──────── Dataset entries
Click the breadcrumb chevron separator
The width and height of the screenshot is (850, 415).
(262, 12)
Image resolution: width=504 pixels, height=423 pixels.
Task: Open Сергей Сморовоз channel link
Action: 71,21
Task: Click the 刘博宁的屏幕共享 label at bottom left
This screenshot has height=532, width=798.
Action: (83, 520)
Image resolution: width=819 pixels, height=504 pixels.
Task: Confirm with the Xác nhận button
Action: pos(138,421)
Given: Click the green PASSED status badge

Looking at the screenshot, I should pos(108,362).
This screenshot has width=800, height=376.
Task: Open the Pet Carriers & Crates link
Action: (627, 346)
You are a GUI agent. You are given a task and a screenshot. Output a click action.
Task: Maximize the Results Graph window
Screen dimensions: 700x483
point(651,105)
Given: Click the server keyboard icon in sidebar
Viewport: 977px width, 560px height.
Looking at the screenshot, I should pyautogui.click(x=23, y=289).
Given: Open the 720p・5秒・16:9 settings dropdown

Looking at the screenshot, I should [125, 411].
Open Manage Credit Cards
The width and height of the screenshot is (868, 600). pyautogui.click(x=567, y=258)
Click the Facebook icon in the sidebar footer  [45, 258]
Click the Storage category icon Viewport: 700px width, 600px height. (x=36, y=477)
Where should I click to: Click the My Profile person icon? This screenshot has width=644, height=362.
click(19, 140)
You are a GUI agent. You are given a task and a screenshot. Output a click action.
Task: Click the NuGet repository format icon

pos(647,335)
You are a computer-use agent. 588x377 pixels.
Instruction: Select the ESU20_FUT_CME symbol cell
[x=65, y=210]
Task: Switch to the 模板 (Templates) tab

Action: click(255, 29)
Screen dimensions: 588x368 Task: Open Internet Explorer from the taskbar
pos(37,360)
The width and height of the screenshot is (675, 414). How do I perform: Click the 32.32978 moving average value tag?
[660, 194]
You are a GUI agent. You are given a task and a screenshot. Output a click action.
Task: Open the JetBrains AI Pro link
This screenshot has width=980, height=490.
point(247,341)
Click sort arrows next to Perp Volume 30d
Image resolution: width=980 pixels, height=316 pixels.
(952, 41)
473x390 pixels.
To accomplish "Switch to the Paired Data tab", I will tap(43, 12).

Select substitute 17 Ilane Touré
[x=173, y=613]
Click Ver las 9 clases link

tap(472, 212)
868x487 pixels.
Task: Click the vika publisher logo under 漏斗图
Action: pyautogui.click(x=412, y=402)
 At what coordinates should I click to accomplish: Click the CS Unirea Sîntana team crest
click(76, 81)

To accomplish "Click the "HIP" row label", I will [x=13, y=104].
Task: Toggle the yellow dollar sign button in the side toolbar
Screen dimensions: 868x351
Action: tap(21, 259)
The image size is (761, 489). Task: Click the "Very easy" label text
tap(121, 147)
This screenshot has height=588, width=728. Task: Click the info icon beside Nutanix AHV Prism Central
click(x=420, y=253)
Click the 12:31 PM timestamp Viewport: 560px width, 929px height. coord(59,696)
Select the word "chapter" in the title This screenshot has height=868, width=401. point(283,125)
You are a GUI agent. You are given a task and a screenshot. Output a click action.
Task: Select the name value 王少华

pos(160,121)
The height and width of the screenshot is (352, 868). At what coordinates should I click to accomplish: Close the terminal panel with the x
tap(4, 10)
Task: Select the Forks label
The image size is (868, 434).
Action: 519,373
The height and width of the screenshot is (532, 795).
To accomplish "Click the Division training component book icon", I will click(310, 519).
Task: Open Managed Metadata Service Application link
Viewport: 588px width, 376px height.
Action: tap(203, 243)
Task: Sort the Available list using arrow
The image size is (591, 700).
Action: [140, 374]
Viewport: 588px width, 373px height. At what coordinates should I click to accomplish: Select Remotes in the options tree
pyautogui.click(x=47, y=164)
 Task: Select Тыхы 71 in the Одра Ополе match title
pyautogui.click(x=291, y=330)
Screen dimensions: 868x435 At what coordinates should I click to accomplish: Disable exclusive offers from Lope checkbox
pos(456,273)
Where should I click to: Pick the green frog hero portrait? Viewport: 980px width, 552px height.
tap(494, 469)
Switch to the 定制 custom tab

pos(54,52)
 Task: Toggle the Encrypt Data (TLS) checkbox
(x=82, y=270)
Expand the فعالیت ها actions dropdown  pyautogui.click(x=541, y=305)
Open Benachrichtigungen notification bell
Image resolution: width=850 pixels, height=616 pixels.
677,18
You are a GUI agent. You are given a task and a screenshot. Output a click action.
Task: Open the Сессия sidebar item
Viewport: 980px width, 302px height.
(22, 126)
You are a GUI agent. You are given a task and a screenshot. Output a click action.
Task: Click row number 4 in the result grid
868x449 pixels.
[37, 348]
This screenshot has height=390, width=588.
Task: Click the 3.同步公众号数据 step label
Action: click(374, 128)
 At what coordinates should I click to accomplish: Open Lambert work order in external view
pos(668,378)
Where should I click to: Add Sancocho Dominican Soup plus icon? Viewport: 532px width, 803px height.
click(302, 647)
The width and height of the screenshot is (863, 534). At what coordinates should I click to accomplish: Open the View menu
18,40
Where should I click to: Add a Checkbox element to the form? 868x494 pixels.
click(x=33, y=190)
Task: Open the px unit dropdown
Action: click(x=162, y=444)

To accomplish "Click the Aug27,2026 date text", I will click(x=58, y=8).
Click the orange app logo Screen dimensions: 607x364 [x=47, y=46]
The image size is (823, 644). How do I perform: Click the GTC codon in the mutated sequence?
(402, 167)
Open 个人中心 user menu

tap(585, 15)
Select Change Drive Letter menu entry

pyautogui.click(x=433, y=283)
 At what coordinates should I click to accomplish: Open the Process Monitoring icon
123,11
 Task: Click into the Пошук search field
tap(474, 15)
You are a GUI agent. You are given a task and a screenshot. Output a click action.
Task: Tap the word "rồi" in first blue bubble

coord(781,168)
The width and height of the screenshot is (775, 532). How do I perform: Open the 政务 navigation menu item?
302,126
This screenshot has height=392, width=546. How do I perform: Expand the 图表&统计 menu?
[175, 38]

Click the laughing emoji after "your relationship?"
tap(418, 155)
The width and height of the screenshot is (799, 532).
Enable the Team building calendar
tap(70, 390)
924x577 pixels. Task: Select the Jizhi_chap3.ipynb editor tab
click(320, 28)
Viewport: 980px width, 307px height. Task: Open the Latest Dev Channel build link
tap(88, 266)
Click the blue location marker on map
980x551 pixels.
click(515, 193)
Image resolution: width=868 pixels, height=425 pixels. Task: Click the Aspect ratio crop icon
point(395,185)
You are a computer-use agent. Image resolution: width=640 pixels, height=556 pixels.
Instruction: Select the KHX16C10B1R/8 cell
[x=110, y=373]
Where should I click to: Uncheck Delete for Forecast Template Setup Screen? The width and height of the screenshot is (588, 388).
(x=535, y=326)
────────────────
_Exercise aim_.
From the entries above, copy every line where the word "sidebar" shows up.

_Result for this task_.
Given: Click the server keyboard icon in sidebar
Click the Facebook icon in the sidebar footer  [45, 258]
Task: Open the Сессия sidebar item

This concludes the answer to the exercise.